* [YOUR INSTRUCTIONS]
Once the pictures are set aside, transcribe each line of the data exactly.

* [INPUT DATA]
BEGIN
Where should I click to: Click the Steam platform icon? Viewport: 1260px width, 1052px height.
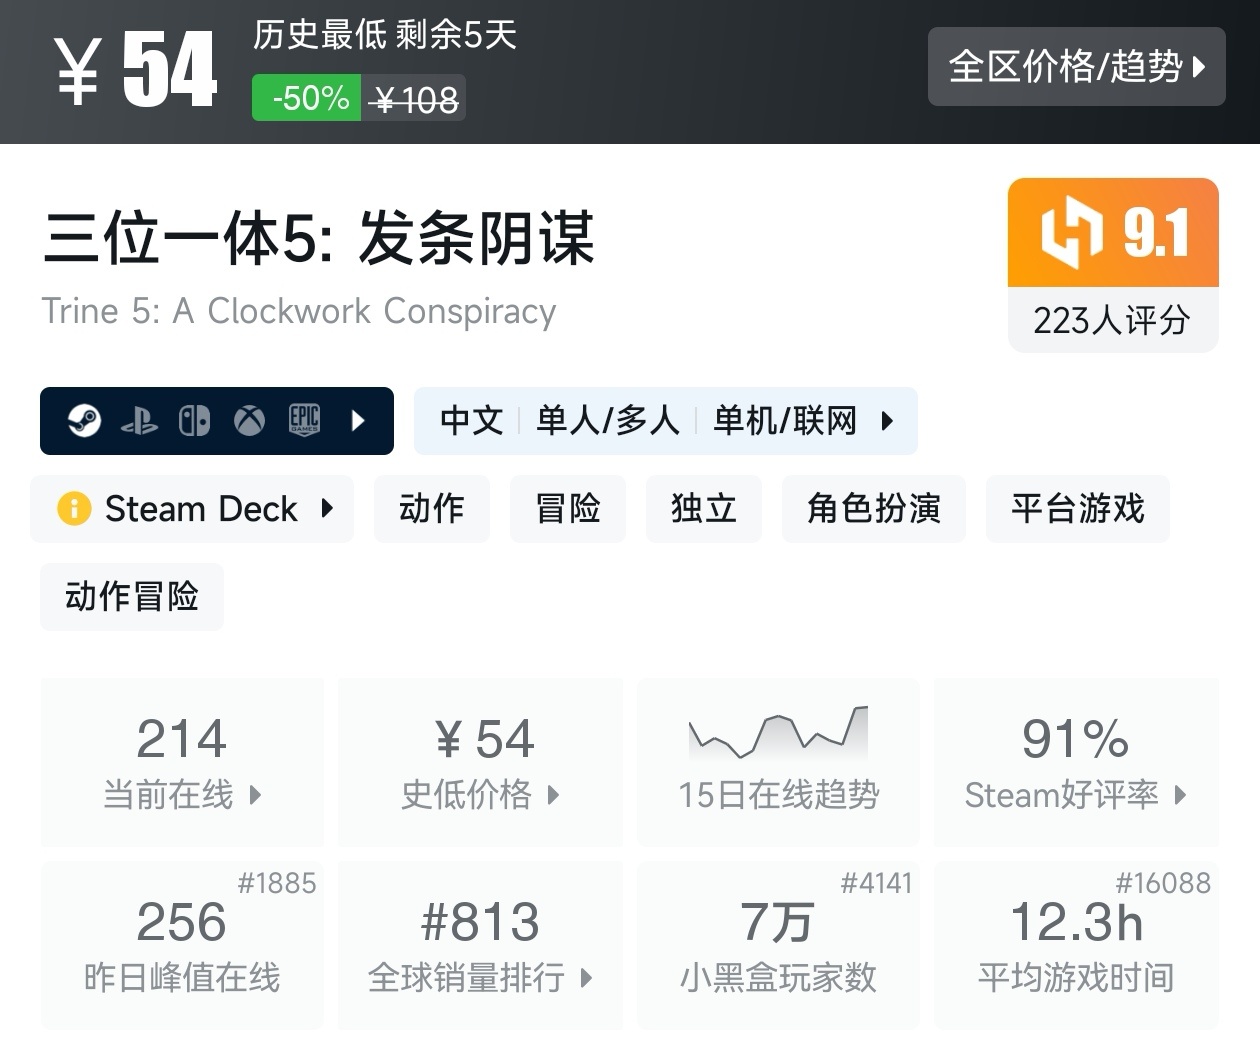(x=85, y=421)
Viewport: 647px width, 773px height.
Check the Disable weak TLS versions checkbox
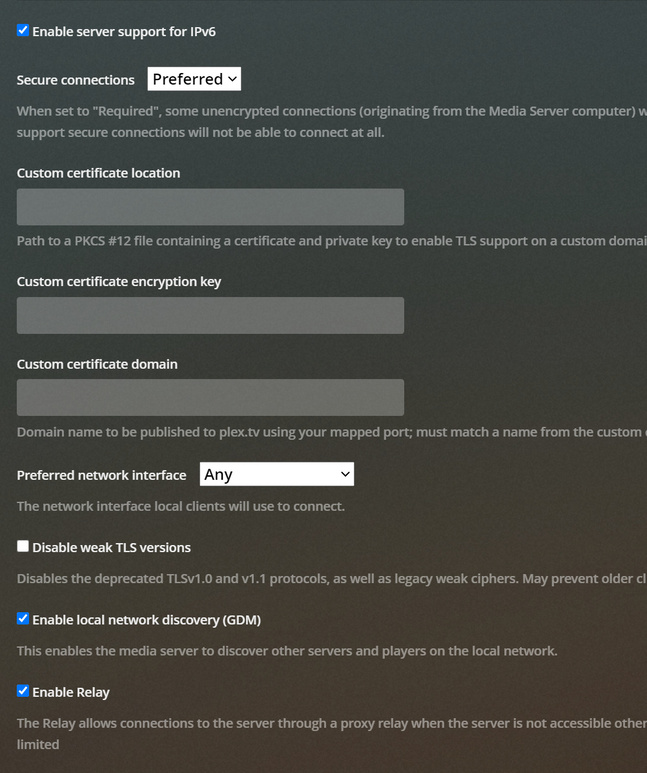tap(23, 547)
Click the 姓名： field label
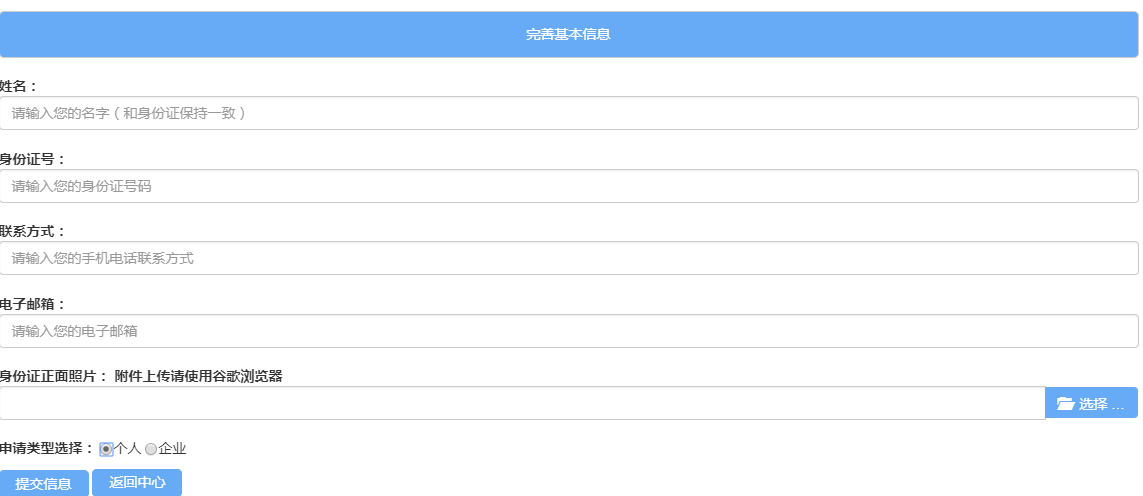The image size is (1143, 496). (19, 87)
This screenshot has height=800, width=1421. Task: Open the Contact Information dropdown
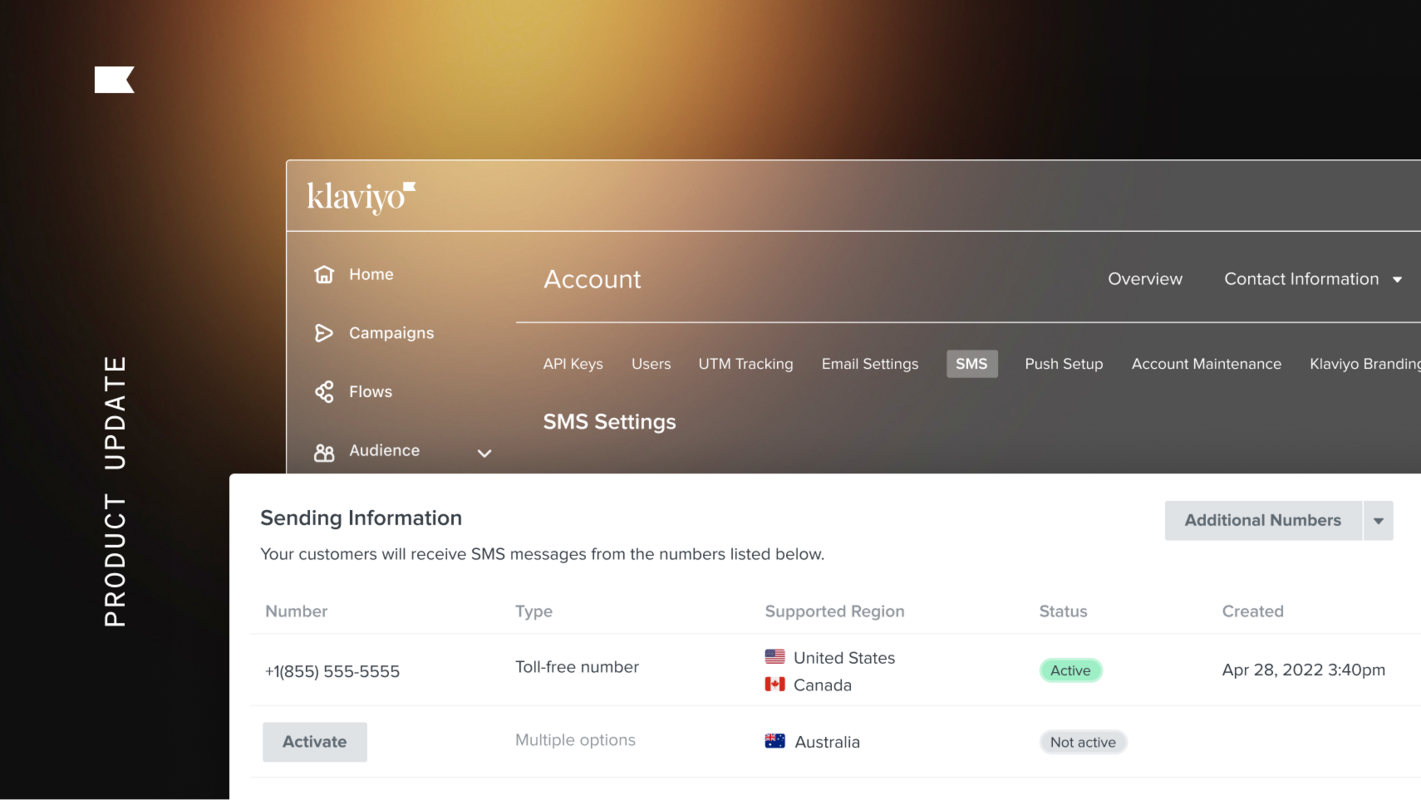point(1312,279)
END
* [EXERCISE RESPONSE]
Where should I click to: Click the Steam platform icon? Viewport: 1260px width, 1052px height.
(x=85, y=421)
Viewport: 647px width, 773px height.
Check the Disable weak TLS versions checkbox
tap(23, 547)
Click the 姓名： field label
The image size is (1143, 496). (19, 87)
This screenshot has height=800, width=1421. Task: Open the Contact Information dropdown
point(1312,279)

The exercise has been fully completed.